─── MATERIAL TO PROCESS ───

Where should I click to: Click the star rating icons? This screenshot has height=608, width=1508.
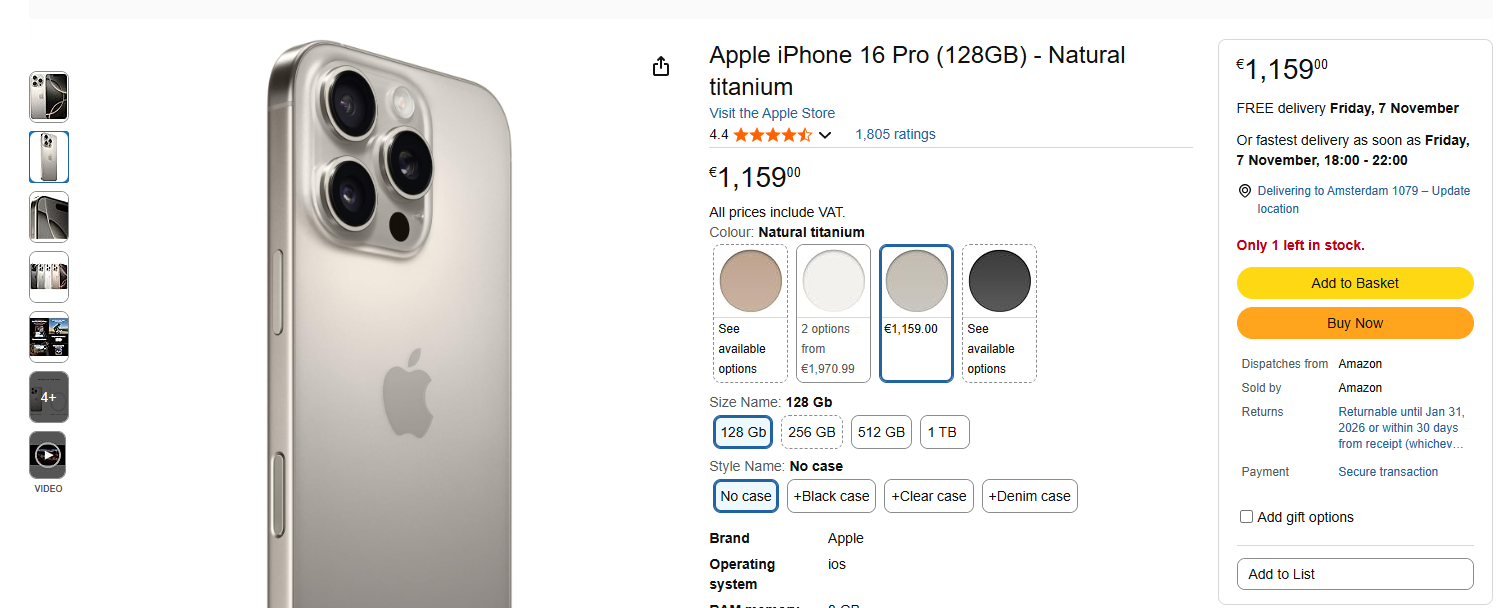coord(773,134)
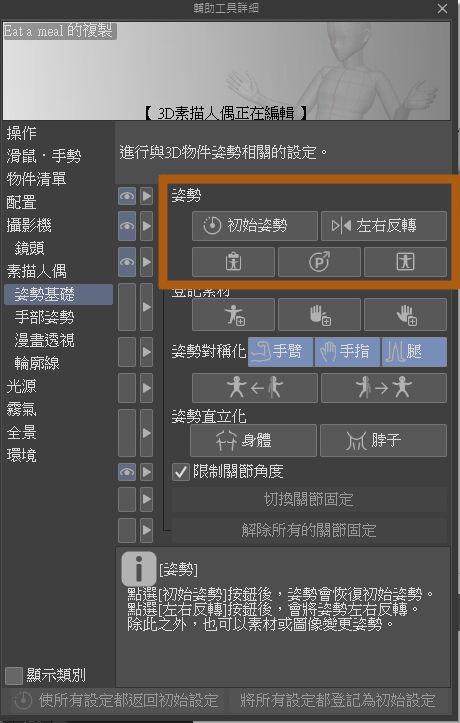Screen dimensions: 460x723
Task: Straighten the neck with 脖子 button
Action: pyautogui.click(x=383, y=440)
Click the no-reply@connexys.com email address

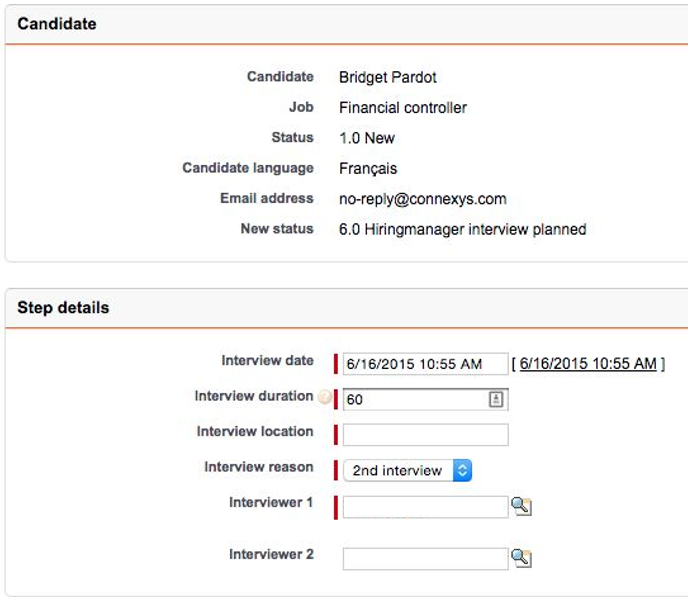point(423,199)
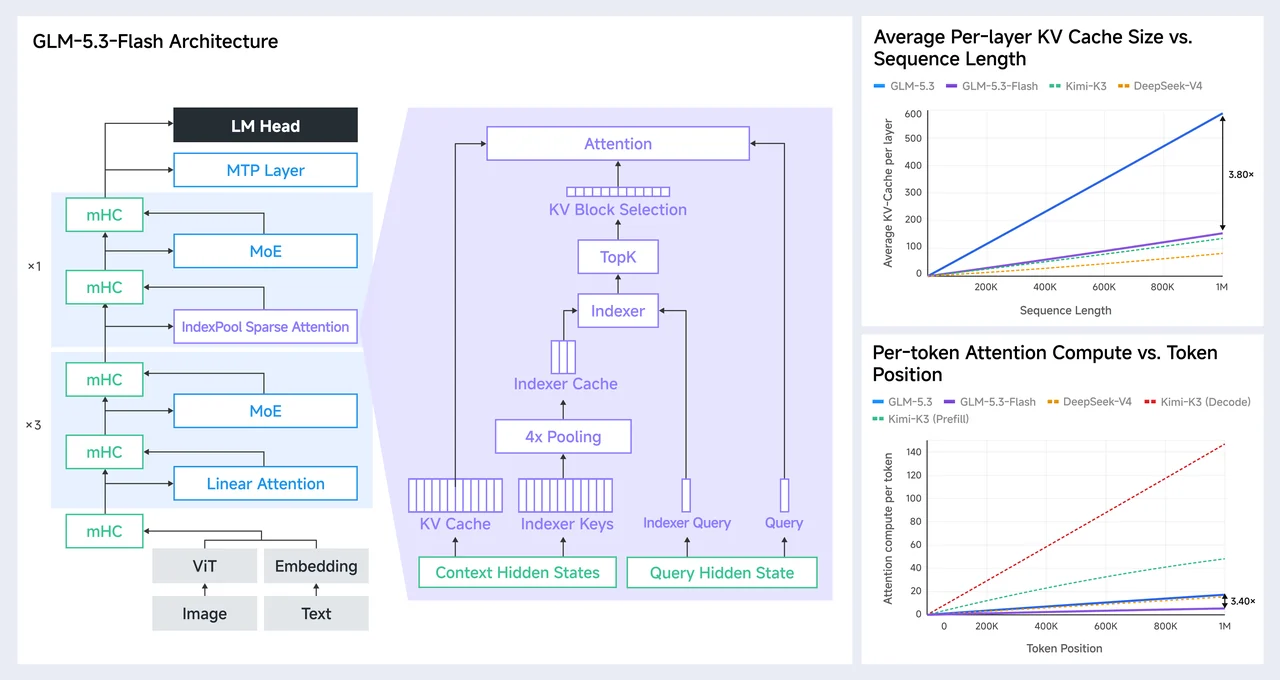Click the Indexer Keys block icon
The image size is (1280, 680).
coord(566,496)
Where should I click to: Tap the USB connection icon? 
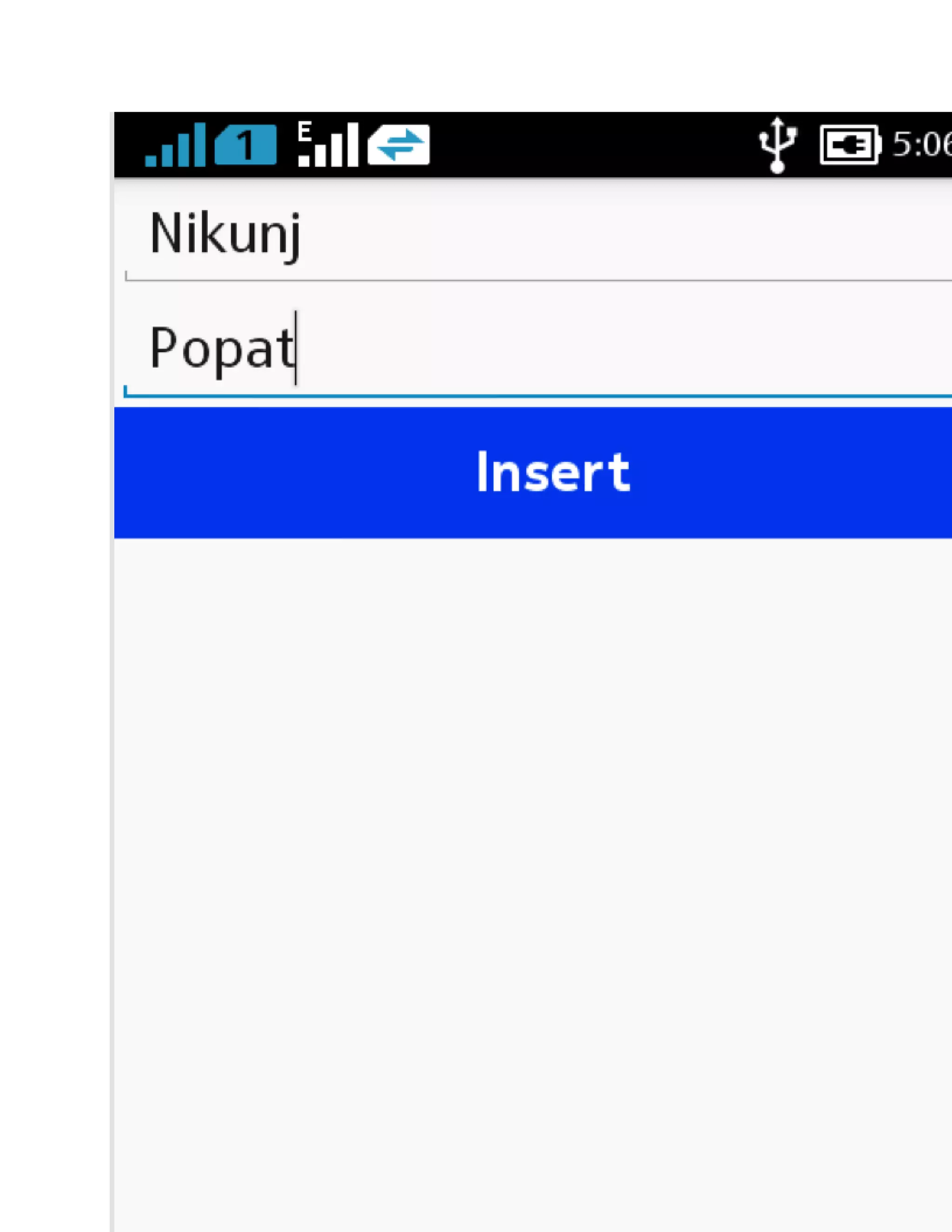point(778,145)
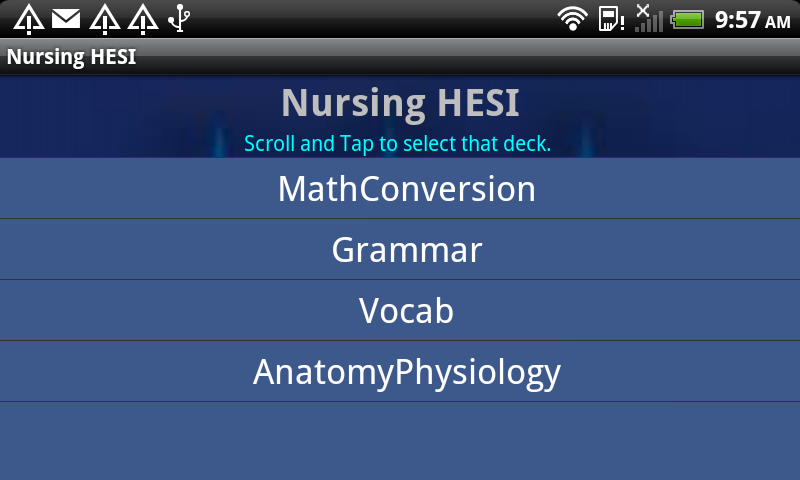Tap the 'Scroll and Tap to select' instruction text
Screen dimensions: 800x480
point(397,144)
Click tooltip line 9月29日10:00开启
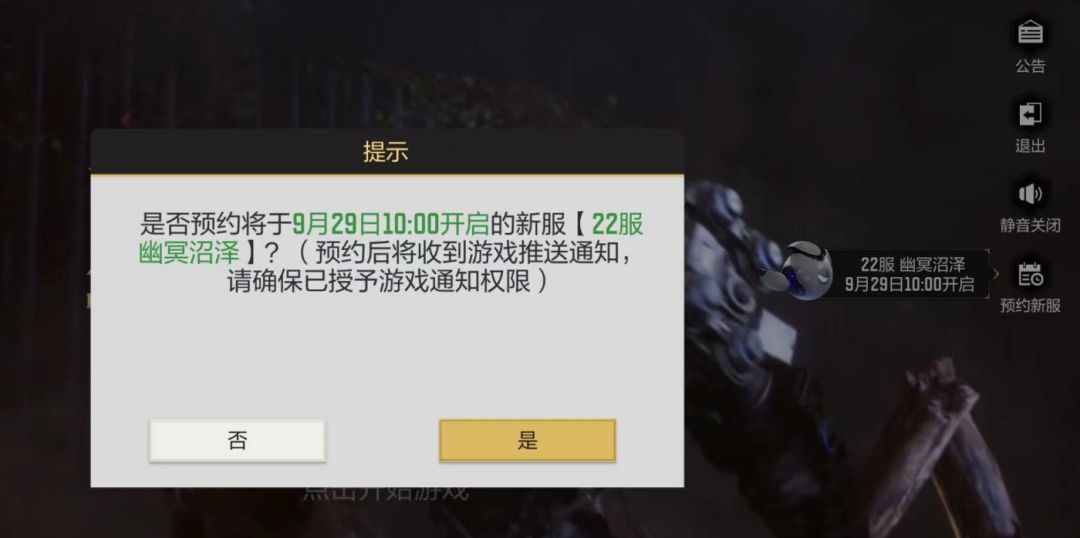 [x=909, y=284]
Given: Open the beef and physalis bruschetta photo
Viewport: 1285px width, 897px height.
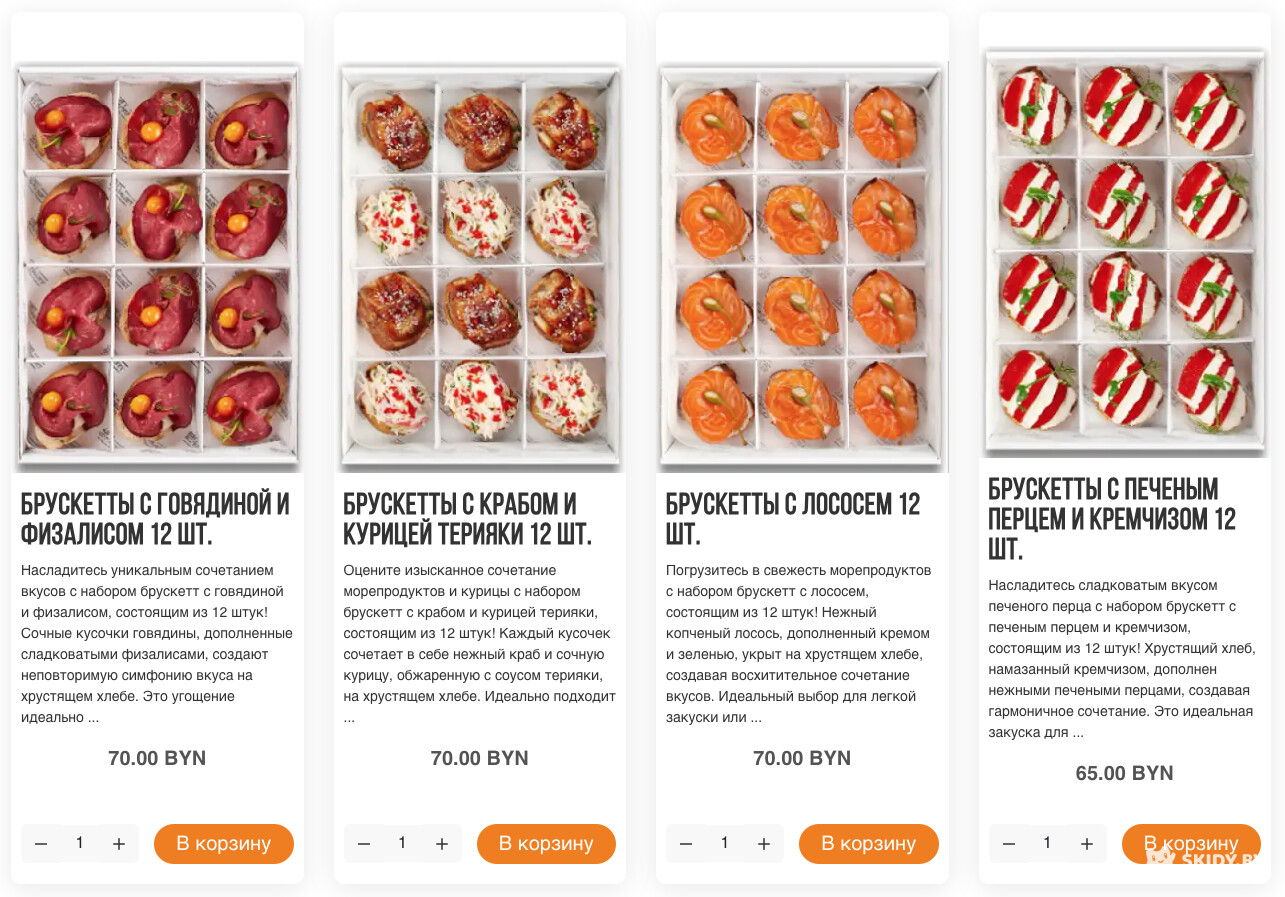Looking at the screenshot, I should (x=158, y=267).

───

- THE PROBLEM -
Return all of the entries word for word, but omit the pictures.

- RESPONSE AREA -
Where should I click to: Click the star rating icons? This screenshot has height=608, width=1508.
coord(773,134)
Screen dimensions: 460x723
Task: Straighten the neck with 脖子 button
Action: pyautogui.click(x=383, y=440)
Click the no-reply@connexys.com email address

point(423,199)
Click the Indexer Keys block icon
The image size is (1280, 680).
coord(566,496)
Where should I click to: Tap the USB connection icon? 
point(778,145)
Tap the 'Scroll and Tap to select' instruction text
Screen dimensions: 800x480
point(397,144)
Click tooltip line 9月29日10:00开启
 [x=909, y=284]
Given: Open the beef and physalis bruschetta photo
Viewport: 1285px width, 897px height.
Looking at the screenshot, I should (x=158, y=267).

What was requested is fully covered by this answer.